The task calls for the lines below from the line with "Польза для здоровья (236, 326)" to the line with "Services [link]", both ends included, copied exactly, without any pictures.
(Beginning of Supplied material)
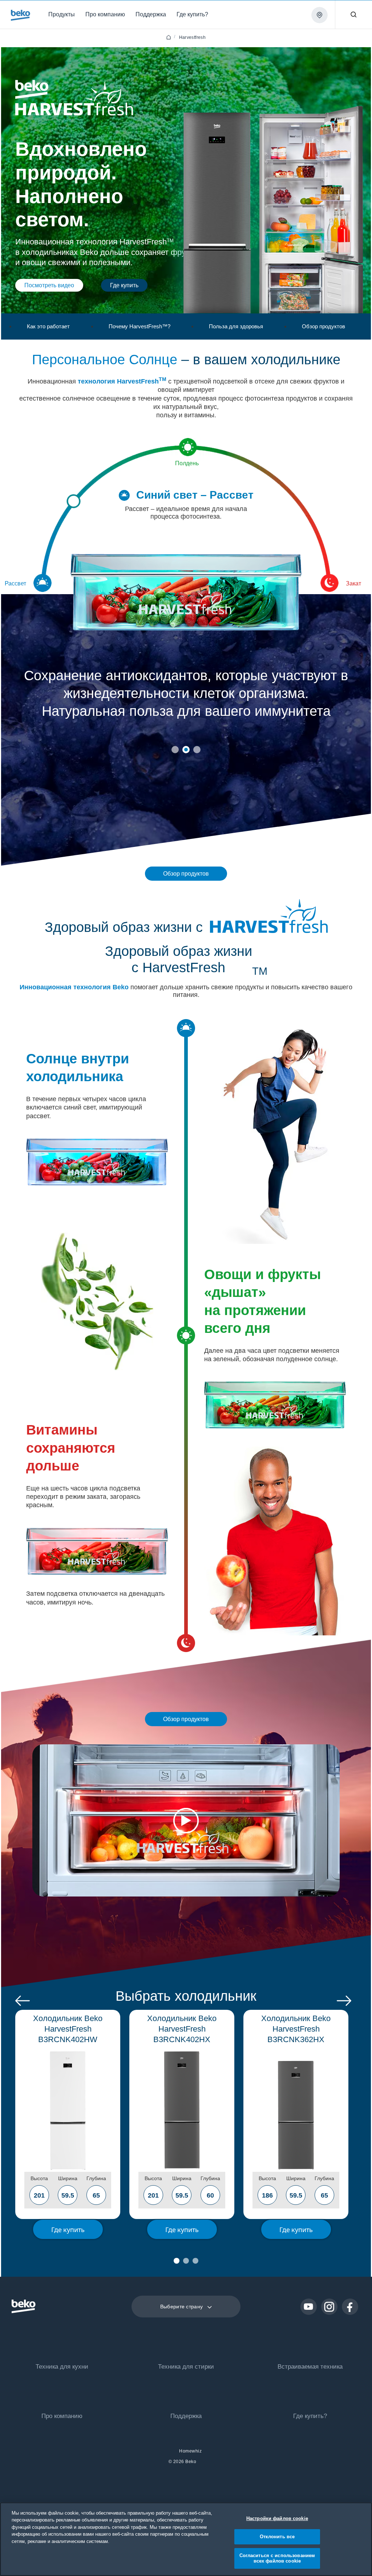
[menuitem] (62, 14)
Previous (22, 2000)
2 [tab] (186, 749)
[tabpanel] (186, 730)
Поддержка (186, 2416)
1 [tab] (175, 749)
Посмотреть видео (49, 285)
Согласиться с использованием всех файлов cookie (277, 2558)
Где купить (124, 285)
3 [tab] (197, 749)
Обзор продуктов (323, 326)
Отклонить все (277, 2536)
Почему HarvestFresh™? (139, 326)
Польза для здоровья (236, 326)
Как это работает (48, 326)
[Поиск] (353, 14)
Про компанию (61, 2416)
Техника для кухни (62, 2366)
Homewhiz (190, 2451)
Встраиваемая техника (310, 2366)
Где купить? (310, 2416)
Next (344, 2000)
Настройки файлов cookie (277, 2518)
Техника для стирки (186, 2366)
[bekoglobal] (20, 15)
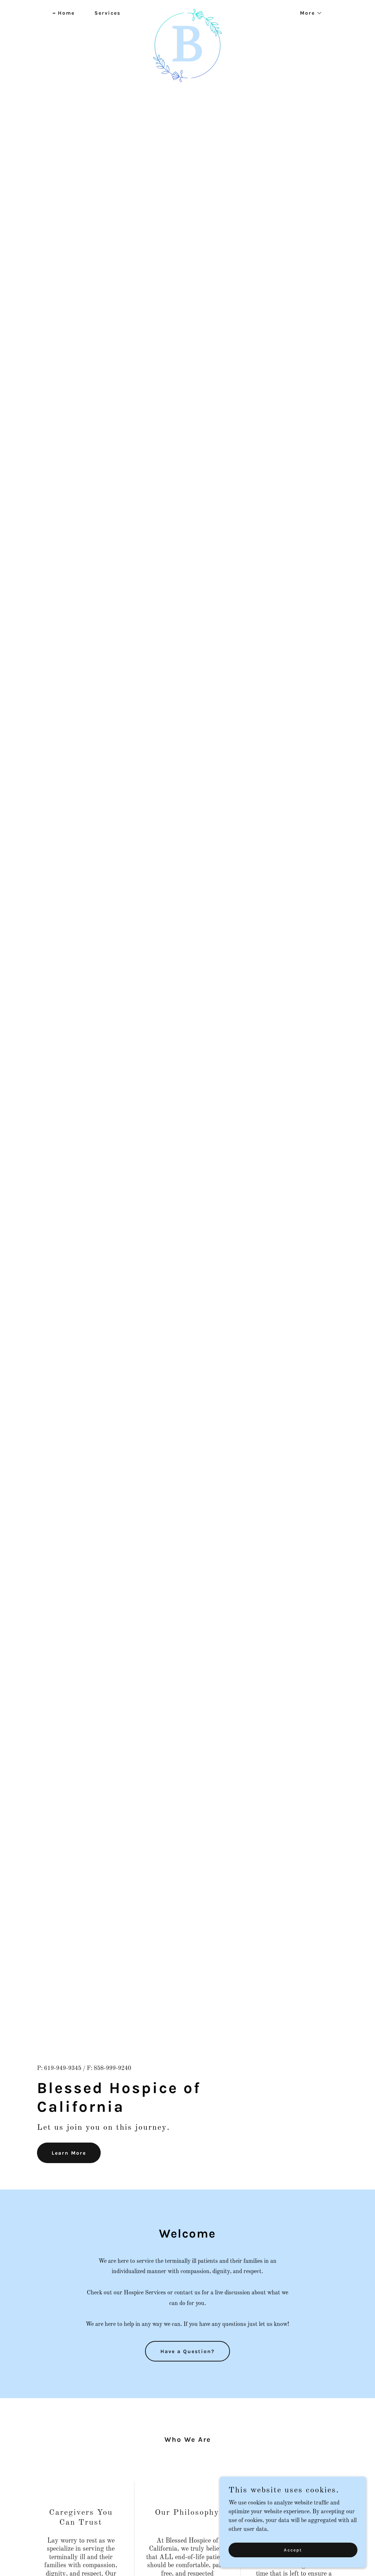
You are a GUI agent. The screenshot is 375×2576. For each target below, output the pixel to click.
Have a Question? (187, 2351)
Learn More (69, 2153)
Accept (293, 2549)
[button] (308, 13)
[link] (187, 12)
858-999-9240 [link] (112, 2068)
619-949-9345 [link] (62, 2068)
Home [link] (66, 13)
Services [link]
(End of Supplied material)
(Beginning of Supplied material)
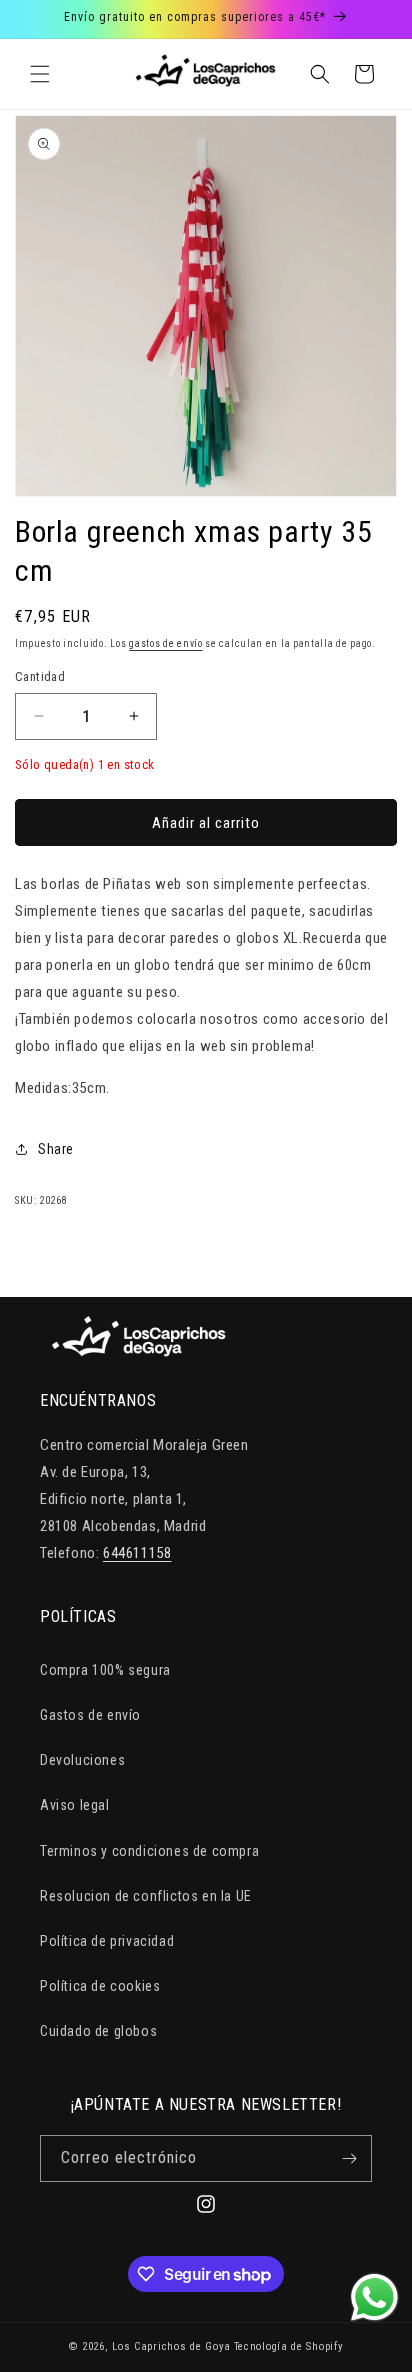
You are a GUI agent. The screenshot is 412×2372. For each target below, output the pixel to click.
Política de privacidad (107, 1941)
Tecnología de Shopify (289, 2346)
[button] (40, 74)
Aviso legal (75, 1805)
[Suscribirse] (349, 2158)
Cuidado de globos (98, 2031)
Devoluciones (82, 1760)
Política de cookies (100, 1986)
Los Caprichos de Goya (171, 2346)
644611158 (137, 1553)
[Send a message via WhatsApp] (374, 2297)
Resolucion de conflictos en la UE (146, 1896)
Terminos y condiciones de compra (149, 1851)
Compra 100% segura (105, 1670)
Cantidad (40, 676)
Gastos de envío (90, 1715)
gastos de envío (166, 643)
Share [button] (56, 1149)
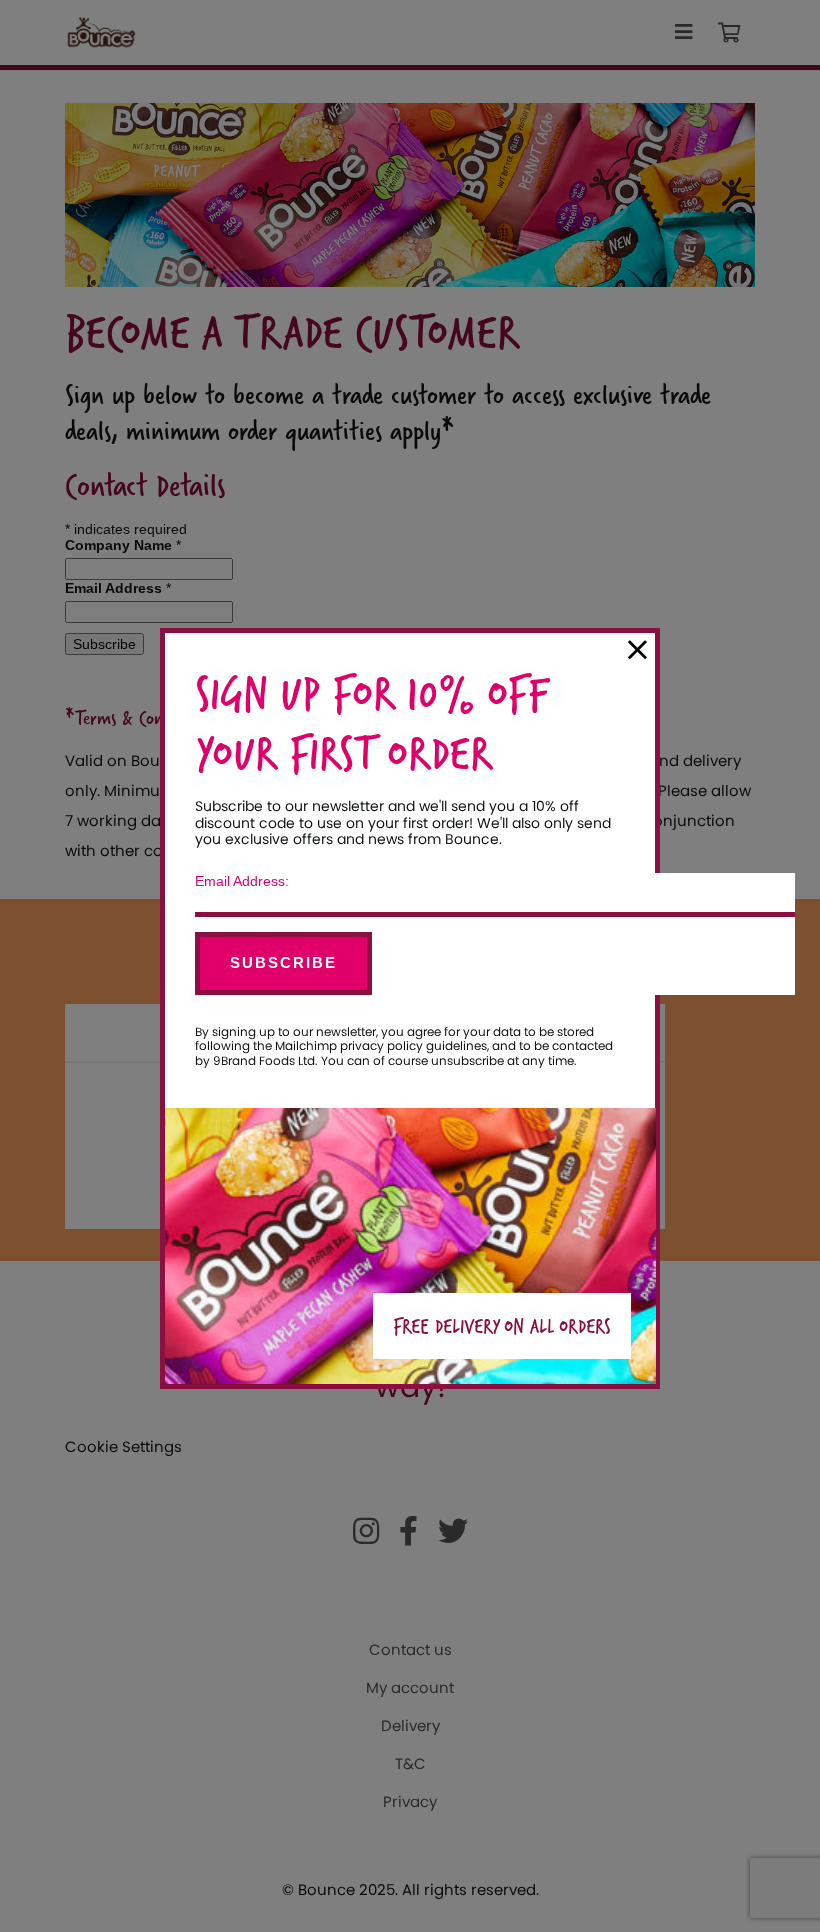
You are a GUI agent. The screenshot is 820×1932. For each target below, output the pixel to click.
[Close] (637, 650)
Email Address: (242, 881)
(End of Supplied material)
Result —
Польза для здоровья (236, 326)
Как это работает (48, 326)
[Поиск] (353, 14)
Про компанию (61, 2416)
Техника для кухни (62, 2366)
Homewhiz (190, 2451)
Встраиваемая техника (310, 2366)
Где купить? (310, 2416)
Next (344, 2000)
Настройки файлов cookie (277, 2518)
Техника для стирки (186, 2366)
[bekoglobal] (20, 15)
You are a GUI agent. The screenshot is 375×2576. For each target below, output the pixel to click.
Have a Question? (187, 2351)
Learn More (69, 2153)
Accept (293, 2549)
[button] (308, 13)
[link] (187, 12)
858-999-9240 [link] (112, 2068)
619-949-9345 [link] (62, 2068)
Home [link] (66, 13)
Services [link]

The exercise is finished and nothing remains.